After mentioning it for months, President Donald Trump has officially decided to stop paying the cost-sharing reduction subsidies that help insurers keep premiums down for lower-income Americans.
After mentioning it for months, President Donald Trump has officially decided to stop paying the cost-sharing reduction subsidies that help insurers keep premiums down for lower-income Americans.
In a statement that went out late Thursday, press secretary Sarah Huckabee Sanders said that the administration determined through guidance from HHS and the Department of Justice that continuing the Affordable Care Act (ACA)’s payments to insurers would not be lawful.
“The bailout of insurance companies through these unlawful payments is yet another example of how the previous administration abused taxpayer dollars and skirted the law to prop up a broken system,” she wrote in the statement. “Congress needs to repeal and replace the disastrous Obamacare law and provide real relief to the American people.”

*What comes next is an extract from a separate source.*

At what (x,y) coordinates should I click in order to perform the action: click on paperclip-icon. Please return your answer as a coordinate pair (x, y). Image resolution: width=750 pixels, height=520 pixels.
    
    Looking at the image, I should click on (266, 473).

Early Friday, the president took to Twitter to tweet about the decision:
The Democrats ObamaCare is imploding. Massive subsidy payments to their pet insurance companies has stopped. Dems should call me to fix!
— Donald J. Trump (@realDonaldTrump) October 13, 2017
During a press conference earlier in the day when he signed the executive order to allow the sale of health insurance across state lines, the president discussed how he was now taking steps to unravel the ACA.
“Since I've started running and since I became president of the United States, I just keep hearing ‘repeal and replace, repeal and replace.’ Well, we're starting that process, and we're starting it in a very positive manner,” Trump said.
Following the surprise announcement from the Trump administration, House Democratic Leader Nancy Pelosi, California, and Senate Democratic Leader Chuck Schumer, New York, issued a joint statement claiming that the president was risking the healthcare of millions of Americans.
“Sadly, instead of working to lower health costs for Americans, it seems President Trump will singlehandedly hike Americans’ health premiums,” they said.
They added that the move indicates that the president is walking away from bipartisan efforts that are taking place in the Senate to put in place policies to shore up the individual marketplace and help lower premiums.
One of the policies floated by Senators Lamar Alexander, R-Tennessee, and Patty Murray, D-Washington, of the Senate Health Education Labor and Pensions Committee, was to guarantee funding for the cost-sharing subsidies, since Trump has threatened cutting them off in the past.
In August, the Congressional Budget Office and the Joint Committee on Taxation released a report on what the impact of ending the cost-sharing reduction payments would mean. They found that premiums would increase by about 20% in the short term, but that an increase in the government subsidies to individuals purchasing silver plans would mean individuals wouldn’t necessarily feel the increase. As a result, the federal government would, ultimately, have to pay more, which would increase the federal deficit by $194 billion from 2017 through 2026.